-- EXERCISE TASK --
Can you reproduce the listing below line for line, from its first line to its last, with no changes?

-- DATA LINES --
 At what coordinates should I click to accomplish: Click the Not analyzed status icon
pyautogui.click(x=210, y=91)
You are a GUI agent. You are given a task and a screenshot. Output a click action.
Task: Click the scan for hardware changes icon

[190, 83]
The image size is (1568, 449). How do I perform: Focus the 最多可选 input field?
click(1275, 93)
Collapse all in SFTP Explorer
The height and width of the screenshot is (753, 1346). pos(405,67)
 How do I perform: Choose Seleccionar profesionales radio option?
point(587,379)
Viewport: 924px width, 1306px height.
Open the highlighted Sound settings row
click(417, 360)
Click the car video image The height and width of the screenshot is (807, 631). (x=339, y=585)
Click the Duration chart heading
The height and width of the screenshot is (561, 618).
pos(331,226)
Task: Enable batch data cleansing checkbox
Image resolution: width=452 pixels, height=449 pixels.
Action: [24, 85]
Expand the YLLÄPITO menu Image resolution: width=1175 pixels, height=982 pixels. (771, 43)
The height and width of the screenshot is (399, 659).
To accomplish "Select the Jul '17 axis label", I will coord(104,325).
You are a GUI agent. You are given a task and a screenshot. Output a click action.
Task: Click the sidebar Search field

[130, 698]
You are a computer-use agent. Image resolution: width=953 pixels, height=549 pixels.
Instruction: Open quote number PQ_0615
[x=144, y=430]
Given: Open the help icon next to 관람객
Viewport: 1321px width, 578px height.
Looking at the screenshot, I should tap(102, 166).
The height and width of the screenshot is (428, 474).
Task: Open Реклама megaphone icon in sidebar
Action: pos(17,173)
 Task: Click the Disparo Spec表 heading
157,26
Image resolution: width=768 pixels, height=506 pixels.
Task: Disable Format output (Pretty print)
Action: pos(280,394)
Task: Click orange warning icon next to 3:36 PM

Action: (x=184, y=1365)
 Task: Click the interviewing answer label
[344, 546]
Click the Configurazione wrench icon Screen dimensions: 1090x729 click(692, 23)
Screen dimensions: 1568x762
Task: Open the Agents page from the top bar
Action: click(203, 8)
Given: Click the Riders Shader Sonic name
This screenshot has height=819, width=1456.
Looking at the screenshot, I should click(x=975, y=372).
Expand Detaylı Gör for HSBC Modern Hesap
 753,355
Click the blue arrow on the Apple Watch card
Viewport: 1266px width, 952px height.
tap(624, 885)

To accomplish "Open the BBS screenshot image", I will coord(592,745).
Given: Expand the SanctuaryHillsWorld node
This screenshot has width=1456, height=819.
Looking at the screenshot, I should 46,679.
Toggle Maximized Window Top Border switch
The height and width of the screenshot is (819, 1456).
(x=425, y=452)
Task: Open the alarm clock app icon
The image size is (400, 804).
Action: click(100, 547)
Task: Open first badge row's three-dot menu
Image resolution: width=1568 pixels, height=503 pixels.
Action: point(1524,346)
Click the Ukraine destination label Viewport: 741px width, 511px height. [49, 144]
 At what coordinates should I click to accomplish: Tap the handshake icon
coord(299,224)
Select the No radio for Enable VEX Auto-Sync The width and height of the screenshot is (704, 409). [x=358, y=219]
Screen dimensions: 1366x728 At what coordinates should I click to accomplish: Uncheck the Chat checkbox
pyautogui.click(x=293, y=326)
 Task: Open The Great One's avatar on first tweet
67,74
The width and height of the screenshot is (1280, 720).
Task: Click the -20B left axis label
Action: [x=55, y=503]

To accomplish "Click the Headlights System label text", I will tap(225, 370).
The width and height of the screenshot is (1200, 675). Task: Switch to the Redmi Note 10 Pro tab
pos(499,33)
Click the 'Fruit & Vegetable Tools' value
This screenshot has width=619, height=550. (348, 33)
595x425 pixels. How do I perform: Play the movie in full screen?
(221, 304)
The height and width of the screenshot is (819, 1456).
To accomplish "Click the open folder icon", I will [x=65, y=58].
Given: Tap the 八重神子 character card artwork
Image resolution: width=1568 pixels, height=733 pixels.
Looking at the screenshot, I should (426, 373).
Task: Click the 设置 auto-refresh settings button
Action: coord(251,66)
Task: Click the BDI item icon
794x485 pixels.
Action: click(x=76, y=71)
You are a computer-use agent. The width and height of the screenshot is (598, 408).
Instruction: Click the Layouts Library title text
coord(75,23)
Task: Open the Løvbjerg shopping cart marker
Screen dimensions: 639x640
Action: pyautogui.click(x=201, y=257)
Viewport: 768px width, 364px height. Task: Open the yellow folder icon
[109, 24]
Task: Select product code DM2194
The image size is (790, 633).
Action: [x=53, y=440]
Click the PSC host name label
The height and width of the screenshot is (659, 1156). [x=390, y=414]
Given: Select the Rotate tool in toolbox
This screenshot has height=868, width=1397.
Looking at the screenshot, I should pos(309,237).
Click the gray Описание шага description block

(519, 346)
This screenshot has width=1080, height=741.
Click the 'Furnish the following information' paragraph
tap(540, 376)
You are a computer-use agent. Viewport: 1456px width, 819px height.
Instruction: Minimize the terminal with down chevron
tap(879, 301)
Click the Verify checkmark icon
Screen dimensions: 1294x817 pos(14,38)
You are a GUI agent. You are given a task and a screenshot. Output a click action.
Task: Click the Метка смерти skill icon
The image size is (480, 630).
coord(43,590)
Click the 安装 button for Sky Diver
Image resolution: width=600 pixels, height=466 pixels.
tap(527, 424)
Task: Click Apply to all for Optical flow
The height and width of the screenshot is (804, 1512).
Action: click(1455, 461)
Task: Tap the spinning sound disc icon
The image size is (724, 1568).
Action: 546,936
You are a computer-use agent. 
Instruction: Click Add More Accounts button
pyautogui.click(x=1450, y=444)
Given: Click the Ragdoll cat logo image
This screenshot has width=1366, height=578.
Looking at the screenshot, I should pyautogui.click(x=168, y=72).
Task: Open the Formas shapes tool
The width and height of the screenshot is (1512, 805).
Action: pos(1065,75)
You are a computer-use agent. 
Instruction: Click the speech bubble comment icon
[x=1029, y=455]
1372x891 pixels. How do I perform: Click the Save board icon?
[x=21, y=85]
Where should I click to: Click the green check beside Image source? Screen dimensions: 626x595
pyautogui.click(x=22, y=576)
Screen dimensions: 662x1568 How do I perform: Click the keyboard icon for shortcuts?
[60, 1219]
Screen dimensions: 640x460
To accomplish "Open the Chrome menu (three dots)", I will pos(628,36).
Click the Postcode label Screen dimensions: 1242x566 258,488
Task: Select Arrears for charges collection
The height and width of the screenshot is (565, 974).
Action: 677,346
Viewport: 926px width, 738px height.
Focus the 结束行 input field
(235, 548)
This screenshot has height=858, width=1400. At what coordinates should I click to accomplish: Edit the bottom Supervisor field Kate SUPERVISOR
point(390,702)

-- THE REPLY --
 At what coordinates should I click to accomplish: Click the Not analyzed status icon
pyautogui.click(x=210, y=91)
You are a GUI agent. You are given a task and a screenshot. Output a click action.
Task: Click the scan for hardware changes icon

[190, 83]
The image size is (1568, 449). How do I perform: Focus the 最多可选 input field?
click(1275, 93)
Collapse all in SFTP Explorer
The height and width of the screenshot is (753, 1346). pos(405,67)
 How do I perform: Choose Seleccionar profesionales radio option?
point(587,379)
Viewport: 924px width, 1306px height.
Open the highlighted Sound settings row
click(417, 360)
Click the car video image The height and width of the screenshot is (807, 631). (x=339, y=585)
Click the Duration chart heading
The height and width of the screenshot is (561, 618).
pos(331,226)
Task: Enable batch data cleansing checkbox
Image resolution: width=452 pixels, height=449 pixels.
Action: [24, 85]
Expand the YLLÄPITO menu Image resolution: width=1175 pixels, height=982 pixels. (771, 43)
The height and width of the screenshot is (399, 659).
To accomplish "Select the Jul '17 axis label", I will coord(104,325).
You are a GUI agent. You are given a task and a screenshot. Output a click action.
Task: Click the sidebar Search field

[130, 698]
You are a computer-use agent. Image resolution: width=953 pixels, height=549 pixels.
Instruction: Open quote number PQ_0615
[x=144, y=430]
Given: Open the help icon next to 관람객
Viewport: 1321px width, 578px height.
Looking at the screenshot, I should tap(102, 166).
The height and width of the screenshot is (428, 474).
Task: Open Реклама megaphone icon in sidebar
Action: pos(17,173)
 Task: Click the Disparo Spec表 heading
157,26
Image resolution: width=768 pixels, height=506 pixels.
Task: Disable Format output (Pretty print)
Action: pos(280,394)
Task: Click orange warning icon next to 3:36 PM

Action: (x=184, y=1365)
 Task: Click the interviewing answer label
[344, 546]
Click the Configurazione wrench icon Screen dimensions: 1090x729 click(692, 23)
Screen dimensions: 1568x762
Task: Open the Agents page from the top bar
Action: click(203, 8)
Given: Click the Riders Shader Sonic name
This screenshot has height=819, width=1456.
Looking at the screenshot, I should click(x=975, y=372).
Expand Detaylı Gör for HSBC Modern Hesap
 753,355
Click the blue arrow on the Apple Watch card
Viewport: 1266px width, 952px height.
tap(624, 885)

To accomplish "Open the BBS screenshot image", I will coord(592,745).
Given: Expand the SanctuaryHillsWorld node
This screenshot has width=1456, height=819.
Looking at the screenshot, I should 46,679.
Toggle Maximized Window Top Border switch
The height and width of the screenshot is (819, 1456).
(x=425, y=452)
Task: Open the alarm clock app icon
The image size is (400, 804).
Action: click(100, 547)
Task: Open first badge row's three-dot menu
Image resolution: width=1568 pixels, height=503 pixels.
Action: point(1524,346)
Click the Ukraine destination label Viewport: 741px width, 511px height. [49, 144]
 At what coordinates should I click to accomplish: Tap the handshake icon
coord(299,224)
Select the No radio for Enable VEX Auto-Sync The width and height of the screenshot is (704, 409). [x=358, y=219]
Screen dimensions: 1366x728 At what coordinates should I click to accomplish: Uncheck the Chat checkbox
pyautogui.click(x=293, y=326)
 Task: Open The Great One's avatar on first tweet
67,74
The width and height of the screenshot is (1280, 720).
Task: Click the -20B left axis label
Action: [x=55, y=503]

To accomplish "Click the Headlights System label text", I will tap(225, 370).
The width and height of the screenshot is (1200, 675). Task: Switch to the Redmi Note 10 Pro tab
pos(499,33)
Click the 'Fruit & Vegetable Tools' value
This screenshot has width=619, height=550. (348, 33)
595x425 pixels. How do I perform: Play the movie in full screen?
(221, 304)
The height and width of the screenshot is (819, 1456).
To accomplish "Click the open folder icon", I will [x=65, y=58].
Given: Tap the 八重神子 character card artwork
Image resolution: width=1568 pixels, height=733 pixels.
Looking at the screenshot, I should (426, 373).
Task: Click the 设置 auto-refresh settings button
Action: coord(251,66)
Task: Click the BDI item icon
794x485 pixels.
Action: click(x=76, y=71)
You are a computer-use agent. The width and height of the screenshot is (598, 408).
Instruction: Click the Layouts Library title text
coord(75,23)
Task: Open the Løvbjerg shopping cart marker
Screen dimensions: 639x640
Action: pyautogui.click(x=201, y=257)
Viewport: 768px width, 364px height. Task: Open the yellow folder icon
[109, 24]
Task: Select product code DM2194
The image size is (790, 633).
Action: [x=53, y=440]
Click the PSC host name label
The height and width of the screenshot is (659, 1156). [x=390, y=414]
Given: Select the Rotate tool in toolbox
This screenshot has height=868, width=1397.
Looking at the screenshot, I should pos(309,237).
Click the gray Описание шага description block

(519, 346)
This screenshot has width=1080, height=741.
Click the 'Furnish the following information' paragraph
tap(540, 376)
You are a computer-use agent. Viewport: 1456px width, 819px height.
Instruction: Minimize the terminal with down chevron
tap(879, 301)
Click the Verify checkmark icon
Screen dimensions: 1294x817 pos(14,38)
You are a GUI agent. You are given a task and a screenshot. Output a click action.
Task: Click the Метка смерти skill icon
The image size is (480, 630).
coord(43,590)
Click the 安装 button for Sky Diver
Image resolution: width=600 pixels, height=466 pixels.
tap(527, 424)
Task: Click Apply to all for Optical flow
The height and width of the screenshot is (804, 1512).
Action: click(1455, 461)
Task: Tap the spinning sound disc icon
The image size is (724, 1568).
Action: 546,936
You are a computer-use agent. 
Instruction: Click Add More Accounts button
pyautogui.click(x=1450, y=444)
Given: Click the Ragdoll cat logo image
This screenshot has width=1366, height=578.
Looking at the screenshot, I should pyautogui.click(x=168, y=72).
Task: Open the Formas shapes tool
The width and height of the screenshot is (1512, 805).
Action: pos(1065,75)
You are a computer-use agent. 
Instruction: Click the speech bubble comment icon
[x=1029, y=455]
1372x891 pixels. How do I perform: Click the Save board icon?
[x=21, y=85]
Where should I click to: Click the green check beside Image source? Screen dimensions: 626x595
pyautogui.click(x=22, y=576)
Screen dimensions: 662x1568 How do I perform: Click the keyboard icon for shortcuts?
[60, 1219]
Screen dimensions: 640x460
To accomplish "Open the Chrome menu (three dots)", I will pos(628,36).
Click the Postcode label Screen dimensions: 1242x566 258,488
Task: Select Arrears for charges collection
The height and width of the screenshot is (565, 974).
Action: 677,346
Viewport: 926px width, 738px height.
Focus the 结束行 input field
(235, 548)
This screenshot has height=858, width=1400. At what coordinates should I click to accomplish: Edit the bottom Supervisor field Kate SUPERVISOR
point(390,702)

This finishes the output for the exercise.